MeWe’s monthly trailblazer nomination

Each month MeWe will be nominating a Black, Asian or Minority Ethnic creative, from past and present, who leads the way, stands their ground, or inspires the next generation through their work, actions and leadership.


February 2021: Cicely Tyson

Cicely Tyson, a groundbreaking actress, a pioneer for the arts and an inspiration to many, passed away on the 28th January.
With a career that began with the civil rights movement, Tyson embarked on a monumental and purposeful journey, underpinned by her drive to better the representation of and empower Black people – especially Black women.
“I was determined to do all I could to alter the narrative about Black people – to change the way Black women in particular were perceived, by reflecting our bocoran slot gacor dignity.”
– Cicely Tyson, Just As I Am, published only a few weeks before her death.
From being the first African American star of a drama series, East Side/West Side in 1963, to becoming the first Black woman to ever receive an honorary Oscar at 93-years old, Tyson was a slot deposit dana proven boundary-breaker and a much-needed, revolutionary force in industry.
Tyson has won many awards and accolades for her stellar work in film, television and theatre, with notable credits including Sounder, Roots, The Autobiography of Miss Jane Pittman, Oldest Living Confederate Widow Tells All, The Help and How To Get Away With Murder. 
Oprah Winfrey, in a moving tribute to Cicely Tyson wrote:
“Cicely decided early on that her work as an actor would be more than a job. She used her career to illuminate the humanity of Black people. The roles she played reflected her values; she never compromised. Her life so fully lived is a testimony to Greatness.”
Throughout her momentous slot online career and for many people around the world, Tyson is a symbol of wisdom, legacy and power. Her legacy lives on in her memoir Just As I Am: A Memoiravailable now.

January 2021: MF Doom

If your favourite Hip Hop artist had a top 10 greatest MC list, the name MF Doom is likely to feature at the top of that list. That’s why this month, we are celebrating the life, work and times of the now departed MF Doom.

MF doom (aka Metal Face Doom, Metal fingers Doom, Mad Flow Doom, Victor Vaughn and rapper King Geedorah) is one of the strangest and yet most influential rapper/ hip hop producer to emerge in the last 20 years. He was born Daniel Dumile in London, England on January 9, 1971, and although he passed away in October 2020, his death was kept a secret and only announced in the twilight moments of the year 2020. This parting shot of defiance to convention from Slot Gacor Anti Rungkad beyond the grave was very typical of this most unusual and influential of MCs.

“What we have here is a failure to communicate
If you gonna hate, might at least get your rumors straight
about Doom the Great, a lot more confident
Came a long way since the days we had to rhyme for rent
It was time well spent, vented
Spelt and dented, hell-bented and heaven-scented”

Danger Doom- El Chupa Nibre

As a kid, Daniel immersed himself in the world of Marvel Comic superhero cartoons.
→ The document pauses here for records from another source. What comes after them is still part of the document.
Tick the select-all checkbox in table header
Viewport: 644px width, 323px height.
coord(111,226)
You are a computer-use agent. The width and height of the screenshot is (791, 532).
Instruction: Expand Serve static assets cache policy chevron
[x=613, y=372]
Indeed, his later nom-de-plum is rumoured to have been given by his mum because of his obsessive devotion to the Marvel comics uber-villain Dr Doom. Later, themes of villainy, comic book archetypes, Japanese Jaiju genre films, rare and obscure soundtracks would dominate his mind-altering, crate digging, sonic constructions with stream of consciousness rhymes that intrigued and baffled his contemporaries.

That said, Daniel didn’t kick off his career as an Avant Garde Svengali. Doom started off rapping as Zed Love X in the 90’s boom bap rap group KMD, with a side-line featuring in the underground rap song “Gas face’ by 3rd Bass. 1993 dealt a cruel blow when his brother and co-artist DJ Subrock was killed in a car accident. This seemed to send Daniel into a psychological tailspin. Straight off the back of the tragedy, KMD was dropped by their record label Elektra for the dark and controversial cover of their sophomore album ‘Black Bastards’. Plunged into despair and near homelessness, Daniel disappeared for a few years only to re-emerge in the late 90’s obscuring his face with women’s pantyhose while performing at open mike events.
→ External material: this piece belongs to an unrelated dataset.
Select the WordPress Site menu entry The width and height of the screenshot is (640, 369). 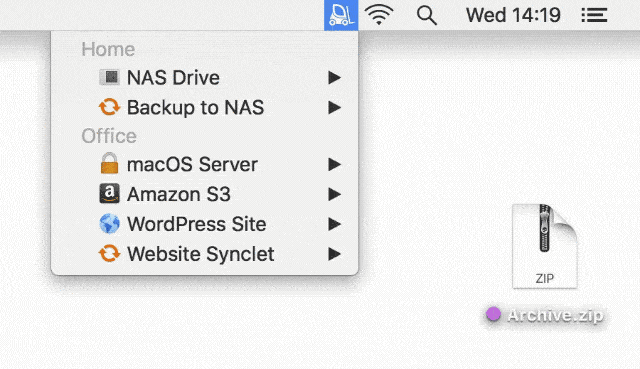pos(204,224)
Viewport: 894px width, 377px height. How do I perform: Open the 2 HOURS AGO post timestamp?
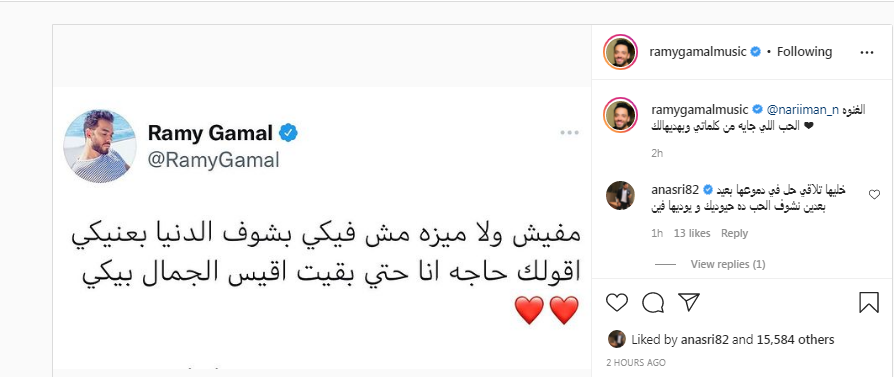[635, 363]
Ever elusive, Daniel’s identity would soon evolve into the metal mask wearing MF DOOM- an identity that harked back into his long-time love of Comic book super heroes.

He released his solo album Operation Doomsday in 1999, followed by Mm Food (2004). He also released three albums under alter ego King Geedorah and Victor Vaughn. In total he made six solo albums with his final album Born Like, released in 2009. Doom also struck gold with his various music collaborations of which the album Madvilliany (made with producer Madlib) gained mythic status. Madvilliany was a critical and
commercial success. Doom also worked with the likes of artists from Damian Alban to Bishop Neru and Wu Tang Clan’s Ghost Face Killa.

In 2013, Thom Yorke, who collaborated with Dumile on two occasions, said Doom was his favourite rapper:

“The way he freeforms his verses and puts it all together, I don’t think anyone else quite does it like that.”

Doom saw his star slowly rise in a decade that witnessed commercial street rap triumph at the top of the charts. Eschewing the jewel encrusted street rap of Jay Z, and Jah Rule, Doom was all about that nerd flow that went against the current of 50 Cent’s gangsta bounce. Doom would shoulder rhymes about flossing and nihilistic posturing in exchange bars about random, funny shit.

“If I had a dime for every rhymer that bust guns,
I’d have a cool mill’ for my sons in trust funds.”


“Umm, he wrote this one with a fever sick in bed
With his dickhead inside a chickenhead
No, a dead chicken’s head, he said it help his nausea
If he lost ya’, wait till he tell you about the flying saucer”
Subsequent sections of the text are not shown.